Let's compare the total energy graph between the original run and the run with the learned weights.

$ python
>>> import pvtools
>>> import matplotlib.pyplot
>>> matplotlib.interactive(True)

>>> energy_initweights = pvtools.readenergyprobe(
...   probe_name='TotalEnergyProbe',
...   directory='output',
...   batch_element=0)
>>> matplotlib.pyplot.figure(1)
>>> matplotlib.pyplot.plot(energy_initweights['time'], energy_initweights['values'])
>>> matplotlib.pyplot.title('Total Energy, Initial Weights')

>>> energy_learnedweights = pvtools.readenergyprobe(
...   probe_name='TotalEnergyProbe',
...   directory='output_using_learned_weights',
...   batch_element=0)
>>> matplotlib.pyplot.figure(2)
>>> matplotlib.pyplot.plot(energy_learnedweights['time'], energy_learnedweights['values'])
>>> matplotlib.pyplot.title('Total Energy, Learned Weights')

With the learned weights, the cost function decreases much more rapidly at the beginning, and converges to a lower value (approx. 235 vs. approx. 778).

We can also compare the reconstructed images.

>>> recon_from_initwgts = pvtools.readpvpfile('output/InputRecon.pvp')
>>> matplotlib.pyplot.figure(1)
>>> matplotlib.pyplot.clf()
>>> recon_from_initwgts = recon_from_initwgts['values'][400]
>>> recon_min = numpy.min(recon_from_initwgts)
>>> recon_max = numpy.max(recon_from_initwgts)
>>> recon_from_initwgts_normalized = (recon_from_initwgts - recon_min) / (recon_max - recon_min)
>>> recon_from_initwgts_8bit = numpy.uint8(recon_from_initwgts_normalized * 255)
>>> matplotlib.pyplot.imshow(recon_from_initwgts_8bit)

>>> recon_from_learned = pvtools.readpvpfile('output_using_learned_weights/InputRecon.pvp')
>>> matplotlib.pyplot.figure(2)
>>> matplotlib.pyplot.clf()
>>> recon_from_learned = recon_from_learned['values'][400]
>>> recon_min = numpy.min(recon_from_learned)
>>> recon_max = numpy.max(recon_from_learned)
>>> recon_from_learned_normalized = (recon_from_learned - recon_min) / (recon_max - recon_min)
>>> recon_from_learned_8bit = numpy.uint8(recon_from_learned_normalized * 255)
>>> matplotlib.pyplot.imshow(recon_from_learned_8bit)
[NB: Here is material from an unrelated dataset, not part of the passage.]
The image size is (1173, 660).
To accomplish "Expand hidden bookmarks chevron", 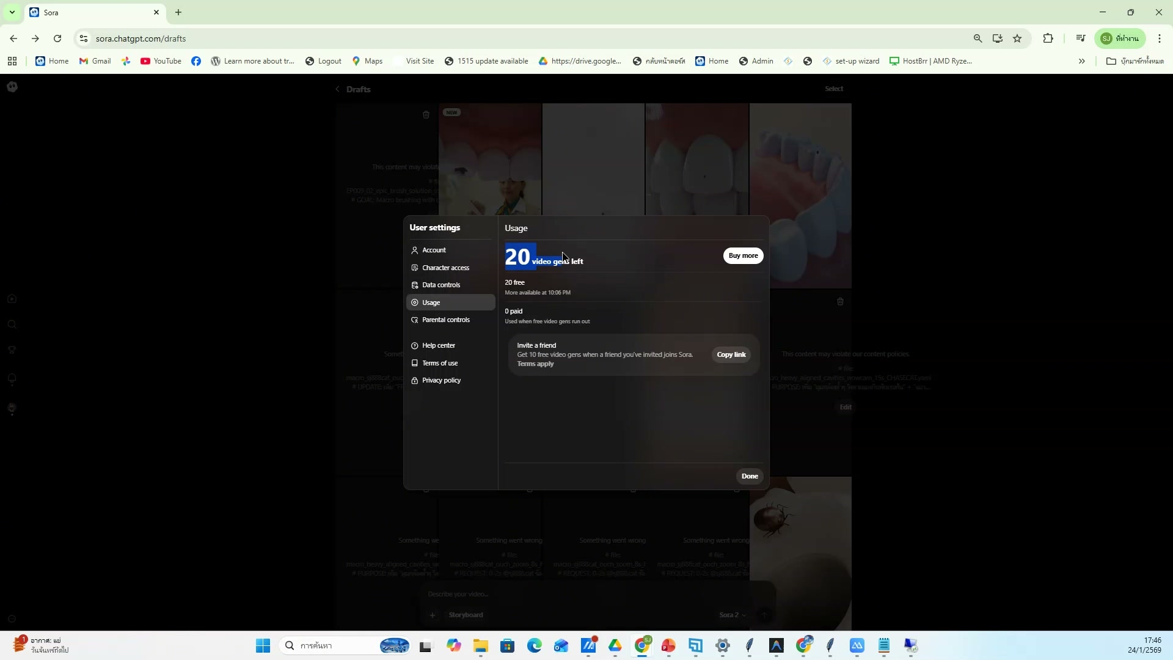I will click(1081, 61).
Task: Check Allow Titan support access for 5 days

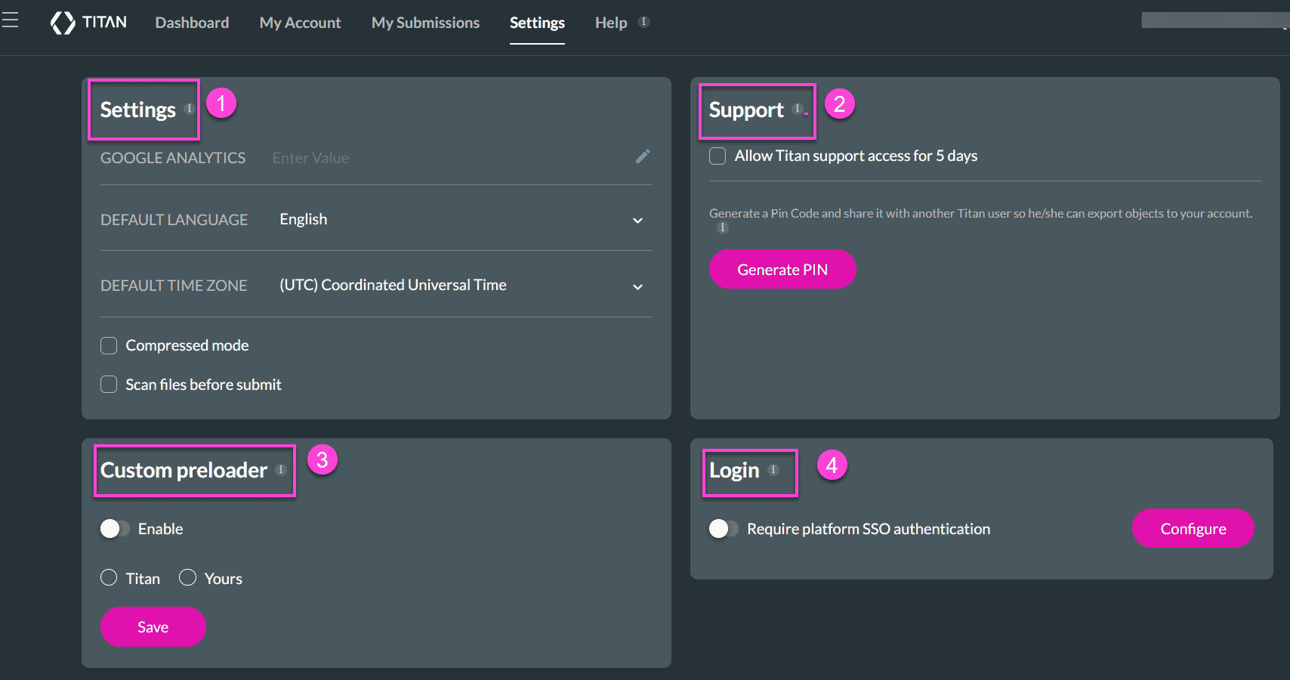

The reconstruction from the learned weights is much less noisy.

Conclusion

In this page, we saw how to use weight plasticity to adapt the weights of a connection to the input dataset. In the next part of the tutorial (currently under development), we will look at the params file in more detail than we have so far.